Les autorités sénégalaises ont promis de « ramener l’ordre » après des scènes de guérilla urbaine ayant fait officiellement quatre morts, entre les forces de l’ordre et des manifestants réclamant la libération d’Ousmane Sonko.

Vendredi soir, le secrétaire général de l’ONU, Antonio Guterres s’est dit « très préoccupé » et a appelé « à éviter une escalade ».

La Communauté économique des Etats de l’Afrique de l’Ouest (Cedeao) a condamné samedi les violences survenues ces derniers jours au Sénégal, appelant « toutes les parties à la retenue et au calme ». L’organisation « invite les autorités à prendre les mesures nécessaires pour apaiser les tensions et garantir les libertés de manifester pacifiquement, conformément aux lois en vigueur », ajoute-t-elle.

Les tensions, sensibles depuis deux jours dans un pays habituellement considéré comme un îlot de stabilité en Afrique de l’Ouest, se sont intensifiées sans perspective apparente d’apaisement, la justice ayant maintenu Ousmane Sonko en garde à vue.
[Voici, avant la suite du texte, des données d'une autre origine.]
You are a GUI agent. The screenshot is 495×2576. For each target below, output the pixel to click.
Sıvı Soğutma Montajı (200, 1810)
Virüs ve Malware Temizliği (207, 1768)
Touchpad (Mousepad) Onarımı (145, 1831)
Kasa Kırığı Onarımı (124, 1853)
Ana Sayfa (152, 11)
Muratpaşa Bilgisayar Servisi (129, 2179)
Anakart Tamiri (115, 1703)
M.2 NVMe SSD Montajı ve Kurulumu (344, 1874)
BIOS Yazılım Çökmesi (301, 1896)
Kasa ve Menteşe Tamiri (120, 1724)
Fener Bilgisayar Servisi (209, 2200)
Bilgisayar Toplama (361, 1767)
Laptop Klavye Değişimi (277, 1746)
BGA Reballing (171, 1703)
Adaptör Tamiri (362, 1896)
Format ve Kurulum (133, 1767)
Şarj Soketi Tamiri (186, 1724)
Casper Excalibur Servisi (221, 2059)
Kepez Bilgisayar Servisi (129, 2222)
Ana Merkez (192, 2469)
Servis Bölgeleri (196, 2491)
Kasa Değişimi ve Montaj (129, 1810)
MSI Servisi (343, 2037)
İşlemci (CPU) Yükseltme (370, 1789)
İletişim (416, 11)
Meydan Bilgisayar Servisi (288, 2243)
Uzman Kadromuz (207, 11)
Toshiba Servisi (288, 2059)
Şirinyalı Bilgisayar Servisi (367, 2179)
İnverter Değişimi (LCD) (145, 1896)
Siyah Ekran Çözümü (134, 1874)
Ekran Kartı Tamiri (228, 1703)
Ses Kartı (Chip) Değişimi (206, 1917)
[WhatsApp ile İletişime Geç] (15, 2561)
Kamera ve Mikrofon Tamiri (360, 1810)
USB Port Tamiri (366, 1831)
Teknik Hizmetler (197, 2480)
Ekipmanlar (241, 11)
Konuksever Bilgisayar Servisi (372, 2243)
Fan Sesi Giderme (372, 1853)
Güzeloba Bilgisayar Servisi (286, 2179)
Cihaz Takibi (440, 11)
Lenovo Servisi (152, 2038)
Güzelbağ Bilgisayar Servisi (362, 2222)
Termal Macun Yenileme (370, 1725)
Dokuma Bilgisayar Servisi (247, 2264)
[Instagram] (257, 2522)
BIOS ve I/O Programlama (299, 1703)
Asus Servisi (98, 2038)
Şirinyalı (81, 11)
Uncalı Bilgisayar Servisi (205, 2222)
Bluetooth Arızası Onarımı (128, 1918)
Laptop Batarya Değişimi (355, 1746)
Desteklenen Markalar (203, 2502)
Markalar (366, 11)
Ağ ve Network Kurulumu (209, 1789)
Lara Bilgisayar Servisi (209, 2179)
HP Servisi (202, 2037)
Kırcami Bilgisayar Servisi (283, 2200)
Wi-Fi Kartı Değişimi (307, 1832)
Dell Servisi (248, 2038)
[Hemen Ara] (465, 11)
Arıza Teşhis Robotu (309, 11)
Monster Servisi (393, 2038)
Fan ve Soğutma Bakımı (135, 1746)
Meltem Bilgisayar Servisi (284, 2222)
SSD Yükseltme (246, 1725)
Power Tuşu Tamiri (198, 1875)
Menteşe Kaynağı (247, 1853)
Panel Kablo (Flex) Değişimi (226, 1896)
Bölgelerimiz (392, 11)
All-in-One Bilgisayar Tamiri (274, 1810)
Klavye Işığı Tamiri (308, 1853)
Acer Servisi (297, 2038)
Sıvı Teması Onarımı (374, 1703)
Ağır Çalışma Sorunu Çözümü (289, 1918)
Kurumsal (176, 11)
Plusieurs quartiers de Dakar et de villes de l’intérieur ont connu des affrontements d’une ampleur inconnue depuis la campagne présidentielle de 2012, où la troisième candidature du président sortant Abdoulaye Wade avait provoqué de fortes tensions pendant plusieurs semaines.

« Le gouvernement regrette la perte de quatre vies humaines », a dit en direct à la télévision, vendredi soir, le ministre de l’Intérieur, Antoine Félix Abdoulaye Diome, alors que le bilan était jusque-là d’un jeune tué jeudi dans le sud du pays.

Antoine Félix Abdoulaye Diome a accusé Ousmane Sonko d’être responsable de ces violences en ayant « lancé des appels à la violence » et à « l’insurrection ». Le ministre a condamné des « actes de nature terroriste » et lancé un appel « au calme, à la sérénité et à l’apaisement ».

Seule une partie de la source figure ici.